I have to follow the top rated solution. The top one uses the KMP algorithm.
Here are two good links explaining this algorithm.
https://www.youtube.com/watch?v=GTJr8OvyEVQ
https://www.youtube.com/watch?v=KG44VoDtsAA
After preprocessing the pattern, the kmp[i] is the longest length of the suffix that matches prefix at ith character in pattern string. So if we concatenate input string s and its reversed string r, and process the concatenated string by KMP algorithm, we know that the longest length that the suffix of string r matches prefix of string s is kmp[kmp.size()-1]. Let’s take “aacecaaa” as an example here.
The concatenated string will be “aacecaaa#aaacecaa” (Why put # here? I’ll explain later)
After KMP processing, the kmp vector will be [0 1 0 0 0 1 2 2 0 1 2 2 3 4 5 6 7]. So for the last character, the longest length that the suffix matches prefix is 7. Note the suffix of the string is actually the reversed input string and the prefix is the input string itself. Also, it means that there is already 7 characters from the beginning matches the 7 characters that from the end. So all we need to do is to copy the rest 1 unmatched character to the beginning of the input string in a reverse order, which is exactly copying the first 1 character in the reversed string to the beginning of the input string.
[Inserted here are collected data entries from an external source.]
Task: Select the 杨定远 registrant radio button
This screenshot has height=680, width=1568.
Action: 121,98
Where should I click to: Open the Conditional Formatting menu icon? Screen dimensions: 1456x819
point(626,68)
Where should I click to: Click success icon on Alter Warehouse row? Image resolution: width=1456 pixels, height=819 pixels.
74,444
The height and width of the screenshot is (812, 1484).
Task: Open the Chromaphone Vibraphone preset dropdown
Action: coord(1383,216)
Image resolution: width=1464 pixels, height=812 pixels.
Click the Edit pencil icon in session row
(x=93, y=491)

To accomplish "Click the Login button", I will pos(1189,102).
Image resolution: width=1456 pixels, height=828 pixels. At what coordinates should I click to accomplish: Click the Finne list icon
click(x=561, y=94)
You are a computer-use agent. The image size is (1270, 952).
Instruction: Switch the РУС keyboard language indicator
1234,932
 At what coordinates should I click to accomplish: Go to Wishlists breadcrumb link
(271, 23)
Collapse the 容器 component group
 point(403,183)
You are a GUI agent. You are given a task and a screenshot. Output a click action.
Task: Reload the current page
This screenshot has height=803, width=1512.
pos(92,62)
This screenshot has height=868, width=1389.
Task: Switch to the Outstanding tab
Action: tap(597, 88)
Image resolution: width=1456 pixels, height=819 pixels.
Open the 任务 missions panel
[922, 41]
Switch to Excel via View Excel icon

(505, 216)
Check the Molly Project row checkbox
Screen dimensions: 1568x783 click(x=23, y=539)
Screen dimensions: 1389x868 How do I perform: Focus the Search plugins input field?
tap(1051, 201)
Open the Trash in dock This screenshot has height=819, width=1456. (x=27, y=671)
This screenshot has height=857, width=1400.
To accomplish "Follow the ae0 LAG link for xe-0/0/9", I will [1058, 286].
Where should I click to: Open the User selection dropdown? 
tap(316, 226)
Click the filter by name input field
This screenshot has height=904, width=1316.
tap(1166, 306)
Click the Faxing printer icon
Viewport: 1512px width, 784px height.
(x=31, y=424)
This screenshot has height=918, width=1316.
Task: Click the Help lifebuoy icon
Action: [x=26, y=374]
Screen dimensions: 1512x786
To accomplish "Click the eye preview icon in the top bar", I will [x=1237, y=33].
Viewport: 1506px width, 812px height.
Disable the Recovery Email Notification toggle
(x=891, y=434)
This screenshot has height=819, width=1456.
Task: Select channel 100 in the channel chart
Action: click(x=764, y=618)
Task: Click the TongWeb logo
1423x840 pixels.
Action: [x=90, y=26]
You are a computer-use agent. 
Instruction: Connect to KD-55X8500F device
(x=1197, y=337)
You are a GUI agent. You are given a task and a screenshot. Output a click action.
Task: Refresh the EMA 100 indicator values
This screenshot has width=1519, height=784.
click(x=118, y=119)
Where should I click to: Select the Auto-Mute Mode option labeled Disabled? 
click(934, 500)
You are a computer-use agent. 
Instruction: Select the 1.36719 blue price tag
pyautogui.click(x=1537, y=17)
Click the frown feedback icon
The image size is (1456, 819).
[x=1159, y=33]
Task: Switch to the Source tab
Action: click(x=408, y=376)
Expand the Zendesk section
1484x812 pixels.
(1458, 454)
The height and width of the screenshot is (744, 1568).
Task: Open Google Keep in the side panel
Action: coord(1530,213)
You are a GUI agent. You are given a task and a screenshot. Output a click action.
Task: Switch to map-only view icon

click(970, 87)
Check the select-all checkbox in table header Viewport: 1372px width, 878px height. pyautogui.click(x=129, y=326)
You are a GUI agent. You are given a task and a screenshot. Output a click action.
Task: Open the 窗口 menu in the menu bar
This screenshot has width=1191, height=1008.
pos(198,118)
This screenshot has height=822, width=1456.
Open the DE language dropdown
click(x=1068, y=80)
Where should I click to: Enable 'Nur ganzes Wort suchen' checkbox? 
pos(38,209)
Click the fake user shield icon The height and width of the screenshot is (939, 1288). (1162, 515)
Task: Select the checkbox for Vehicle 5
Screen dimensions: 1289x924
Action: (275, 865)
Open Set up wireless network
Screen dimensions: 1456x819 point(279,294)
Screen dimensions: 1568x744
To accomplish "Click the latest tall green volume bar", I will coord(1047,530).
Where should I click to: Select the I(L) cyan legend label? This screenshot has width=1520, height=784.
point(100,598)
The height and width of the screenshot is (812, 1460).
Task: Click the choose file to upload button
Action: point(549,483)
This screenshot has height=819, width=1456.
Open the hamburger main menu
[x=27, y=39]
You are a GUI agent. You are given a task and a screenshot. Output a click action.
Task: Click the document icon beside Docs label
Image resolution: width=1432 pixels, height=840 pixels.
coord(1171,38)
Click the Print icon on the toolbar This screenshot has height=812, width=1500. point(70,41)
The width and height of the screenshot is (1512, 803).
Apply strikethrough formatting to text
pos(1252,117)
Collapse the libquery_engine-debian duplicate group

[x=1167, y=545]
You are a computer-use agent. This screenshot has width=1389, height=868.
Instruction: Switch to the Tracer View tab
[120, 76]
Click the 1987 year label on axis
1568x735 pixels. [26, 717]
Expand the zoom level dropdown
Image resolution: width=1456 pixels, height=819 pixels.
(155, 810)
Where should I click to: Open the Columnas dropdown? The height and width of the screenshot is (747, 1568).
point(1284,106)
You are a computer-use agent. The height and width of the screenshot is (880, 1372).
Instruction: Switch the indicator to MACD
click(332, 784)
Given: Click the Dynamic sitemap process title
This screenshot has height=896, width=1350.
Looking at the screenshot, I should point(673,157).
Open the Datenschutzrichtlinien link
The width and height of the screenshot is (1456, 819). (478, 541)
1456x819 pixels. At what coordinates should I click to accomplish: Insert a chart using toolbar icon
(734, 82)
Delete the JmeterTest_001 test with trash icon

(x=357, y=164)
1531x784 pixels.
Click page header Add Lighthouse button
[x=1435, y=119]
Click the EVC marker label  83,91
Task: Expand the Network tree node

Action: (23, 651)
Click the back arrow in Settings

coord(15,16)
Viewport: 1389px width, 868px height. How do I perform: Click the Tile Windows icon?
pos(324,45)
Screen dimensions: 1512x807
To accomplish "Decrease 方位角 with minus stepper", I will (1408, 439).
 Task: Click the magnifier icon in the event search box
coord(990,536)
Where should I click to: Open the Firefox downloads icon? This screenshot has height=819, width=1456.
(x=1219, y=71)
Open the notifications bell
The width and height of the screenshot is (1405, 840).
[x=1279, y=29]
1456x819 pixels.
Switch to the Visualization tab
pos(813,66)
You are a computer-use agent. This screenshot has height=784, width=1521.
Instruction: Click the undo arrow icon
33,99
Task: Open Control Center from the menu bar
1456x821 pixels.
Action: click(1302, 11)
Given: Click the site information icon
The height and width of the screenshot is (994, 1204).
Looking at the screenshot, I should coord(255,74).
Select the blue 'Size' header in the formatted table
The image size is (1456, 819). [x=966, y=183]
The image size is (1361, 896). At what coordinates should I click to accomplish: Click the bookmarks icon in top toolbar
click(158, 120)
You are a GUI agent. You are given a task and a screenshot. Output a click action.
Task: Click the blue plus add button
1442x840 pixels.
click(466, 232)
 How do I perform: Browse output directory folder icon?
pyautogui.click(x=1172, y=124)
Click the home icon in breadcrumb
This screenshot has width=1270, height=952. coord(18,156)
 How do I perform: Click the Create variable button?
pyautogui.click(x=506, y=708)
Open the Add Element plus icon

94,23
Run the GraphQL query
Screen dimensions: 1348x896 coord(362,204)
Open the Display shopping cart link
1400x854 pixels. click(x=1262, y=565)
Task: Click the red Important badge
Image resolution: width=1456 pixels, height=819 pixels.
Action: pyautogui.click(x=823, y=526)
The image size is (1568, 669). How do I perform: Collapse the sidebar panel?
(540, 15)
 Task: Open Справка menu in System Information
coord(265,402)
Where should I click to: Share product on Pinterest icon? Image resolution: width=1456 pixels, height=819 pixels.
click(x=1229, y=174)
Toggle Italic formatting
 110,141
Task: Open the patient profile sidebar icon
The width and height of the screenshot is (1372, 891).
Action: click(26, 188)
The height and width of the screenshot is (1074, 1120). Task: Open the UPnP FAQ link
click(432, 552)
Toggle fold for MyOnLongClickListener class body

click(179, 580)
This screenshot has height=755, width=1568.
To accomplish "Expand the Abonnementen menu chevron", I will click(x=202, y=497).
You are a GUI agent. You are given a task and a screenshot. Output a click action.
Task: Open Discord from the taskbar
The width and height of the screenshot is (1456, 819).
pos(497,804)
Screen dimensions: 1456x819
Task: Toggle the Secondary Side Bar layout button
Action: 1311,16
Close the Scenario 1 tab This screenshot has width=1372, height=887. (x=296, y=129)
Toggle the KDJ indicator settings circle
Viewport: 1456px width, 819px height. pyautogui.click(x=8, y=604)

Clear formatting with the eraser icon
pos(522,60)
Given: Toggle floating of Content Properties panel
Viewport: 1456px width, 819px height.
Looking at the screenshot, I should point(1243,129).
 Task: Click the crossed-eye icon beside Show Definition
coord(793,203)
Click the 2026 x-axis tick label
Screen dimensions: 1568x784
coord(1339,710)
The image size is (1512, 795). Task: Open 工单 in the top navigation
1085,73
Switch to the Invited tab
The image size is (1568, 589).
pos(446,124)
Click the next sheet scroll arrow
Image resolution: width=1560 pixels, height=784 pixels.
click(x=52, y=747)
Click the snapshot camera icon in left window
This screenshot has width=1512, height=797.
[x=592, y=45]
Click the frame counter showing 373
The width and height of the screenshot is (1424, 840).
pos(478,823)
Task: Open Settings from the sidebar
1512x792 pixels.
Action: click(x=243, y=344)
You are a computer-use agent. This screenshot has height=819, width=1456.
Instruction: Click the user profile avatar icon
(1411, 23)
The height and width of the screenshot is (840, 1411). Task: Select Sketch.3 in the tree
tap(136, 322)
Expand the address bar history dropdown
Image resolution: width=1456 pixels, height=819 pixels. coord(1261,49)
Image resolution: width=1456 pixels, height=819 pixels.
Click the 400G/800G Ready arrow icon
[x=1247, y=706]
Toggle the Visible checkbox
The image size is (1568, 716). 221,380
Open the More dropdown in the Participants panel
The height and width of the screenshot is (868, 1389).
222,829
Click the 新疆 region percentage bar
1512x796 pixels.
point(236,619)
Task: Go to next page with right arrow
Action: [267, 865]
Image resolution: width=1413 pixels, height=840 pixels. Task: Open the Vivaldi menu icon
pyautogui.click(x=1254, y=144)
When I revisited this problem, I made mistake in
line 16: I was checking "j != 0". However, we should check "tmp[i] == tmp[j]" because even j reaches back to 0, it's still possible that "tmp[i] == tmp[j]" and thus kmp[i] should be 1 not 0.

1:  class Solution {  
2:  public:  
3:    string shortestPalindrome(string s) {  
4:      string r = s;  
5:      reverse(r.begin(), r.end());  
6:      string tmp = s + "#" + r;  
7:      vector<int> kmp(tmp.size(), 0);  
8:      int i = 1, j = 0;  
9:      for (; i < tmp.size(); i++) {  
10:        if (tmp[i] == tmp[j]) kmp[i] = ++j;  
11:        else {  
12:          j = kmp[j-1];  
13:          while (j > 0 && tmp[i] != tmp[j]) {  
14:            j = kmp[j-1];  
15:          }  
16:          if (tmp[i] == tmp[j]) {  
17:            kmp[i] = j+1;  
18:            j++;  
19:          }  
20:        }  
21:      }  
22:      return r.substr(0, s.size()-kmp[kmp.size()-1])+s;  
23:    }  
24:  };  

Now let’s look at why “#” is needed. Without “#”, what happens if the input string is “aa”? The kmp vector will be [0 1 2 3]. The kmp[kmp.size()-1] is larger than the input string size which makes return line invalid.
And here is a short version of KMP algorithm.

1:  class Solution {  
2:  public:  
3:    string shortestPalindrome(string s) {  
4:      string r = s;  
5:      reverse(r.begin(), r.end());  
6:      string tmp = s + "#" + r;  
7:      vector<int> kmp(tmp.size(), 0);  
8:      int i = 1, j = 0;  
9:      for (; i < tmp.size(); i++) {  
10:        j = kmp[i-1];  
11:        while (j > 0 && tmp[i] != tmp[j]) {  
12:          j = kmp[j-1];  
13:        }  
14:        kmp[i] = (j += tmp[i] == tmp[j]);  
15:      }  
16:      return r.substr(0, s.size()-kmp[kmp.size()-1])+s;  
17:    }  
18:  };